WORKING DATA:
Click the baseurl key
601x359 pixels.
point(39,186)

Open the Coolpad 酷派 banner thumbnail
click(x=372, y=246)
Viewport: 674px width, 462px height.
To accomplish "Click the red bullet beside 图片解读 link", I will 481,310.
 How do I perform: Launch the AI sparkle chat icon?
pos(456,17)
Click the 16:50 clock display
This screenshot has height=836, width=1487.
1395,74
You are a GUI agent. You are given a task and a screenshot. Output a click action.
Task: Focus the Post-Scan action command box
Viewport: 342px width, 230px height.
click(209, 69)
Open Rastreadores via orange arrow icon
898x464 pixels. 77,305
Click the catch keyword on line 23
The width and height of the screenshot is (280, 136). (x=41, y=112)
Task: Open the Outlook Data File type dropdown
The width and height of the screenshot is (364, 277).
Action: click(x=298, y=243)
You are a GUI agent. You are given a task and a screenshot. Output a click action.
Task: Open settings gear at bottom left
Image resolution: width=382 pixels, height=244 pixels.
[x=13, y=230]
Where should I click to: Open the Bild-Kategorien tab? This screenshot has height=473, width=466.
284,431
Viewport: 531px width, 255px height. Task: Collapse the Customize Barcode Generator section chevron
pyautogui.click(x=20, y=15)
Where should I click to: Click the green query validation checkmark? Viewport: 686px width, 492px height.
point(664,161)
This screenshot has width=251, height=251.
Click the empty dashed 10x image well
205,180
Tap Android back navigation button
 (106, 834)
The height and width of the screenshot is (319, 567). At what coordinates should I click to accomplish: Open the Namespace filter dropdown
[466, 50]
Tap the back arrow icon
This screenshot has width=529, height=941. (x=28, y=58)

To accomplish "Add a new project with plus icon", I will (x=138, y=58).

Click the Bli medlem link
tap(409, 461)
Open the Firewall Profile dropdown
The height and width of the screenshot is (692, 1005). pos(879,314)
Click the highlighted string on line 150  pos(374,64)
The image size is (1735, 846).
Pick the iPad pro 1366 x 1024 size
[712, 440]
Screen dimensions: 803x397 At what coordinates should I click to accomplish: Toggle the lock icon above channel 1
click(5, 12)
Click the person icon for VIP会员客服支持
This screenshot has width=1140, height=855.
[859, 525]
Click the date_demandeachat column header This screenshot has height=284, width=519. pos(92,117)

EXERCISE OBJECTIVE:
The material is to be written out again in full, with no word altered.

RESPONSE:
Click the baseurl key
601x359 pixels.
point(39,186)

Open the Coolpad 酷派 banner thumbnail
click(x=372, y=246)
Viewport: 674px width, 462px height.
To accomplish "Click the red bullet beside 图片解读 link", I will 481,310.
 How do I perform: Launch the AI sparkle chat icon?
pos(456,17)
Click the 16:50 clock display
This screenshot has height=836, width=1487.
1395,74
You are a GUI agent. You are given a task and a screenshot. Output a click action.
Task: Focus the Post-Scan action command box
Viewport: 342px width, 230px height.
click(209, 69)
Open Rastreadores via orange arrow icon
898x464 pixels. 77,305
Click the catch keyword on line 23
The width and height of the screenshot is (280, 136). (x=41, y=112)
Task: Open the Outlook Data File type dropdown
The width and height of the screenshot is (364, 277).
Action: click(x=298, y=243)
You are a GUI agent. You are given a task and a screenshot. Output a click action.
Task: Open settings gear at bottom left
Image resolution: width=382 pixels, height=244 pixels.
[x=13, y=230]
Where should I click to: Open the Bild-Kategorien tab? This screenshot has height=473, width=466.
284,431
Viewport: 531px width, 255px height. Task: Collapse the Customize Barcode Generator section chevron
pyautogui.click(x=20, y=15)
Where should I click to: Click the green query validation checkmark? Viewport: 686px width, 492px height.
point(664,161)
This screenshot has width=251, height=251.
Click the empty dashed 10x image well
205,180
Tap Android back navigation button
 (106, 834)
The height and width of the screenshot is (319, 567). At what coordinates should I click to accomplish: Open the Namespace filter dropdown
[466, 50]
Tap the back arrow icon
This screenshot has width=529, height=941. (x=28, y=58)

To accomplish "Add a new project with plus icon", I will (x=138, y=58).

Click the Bli medlem link
tap(409, 461)
Open the Firewall Profile dropdown
The height and width of the screenshot is (692, 1005). pos(879,314)
Click the highlighted string on line 150  pos(374,64)
The image size is (1735, 846).
Pick the iPad pro 1366 x 1024 size
[712, 440]
Screen dimensions: 803x397 At what coordinates should I click to accomplish: Toggle the lock icon above channel 1
click(5, 12)
Click the person icon for VIP会员客服支持
This screenshot has width=1140, height=855.
[859, 525]
Click the date_demandeachat column header This screenshot has height=284, width=519. pos(92,117)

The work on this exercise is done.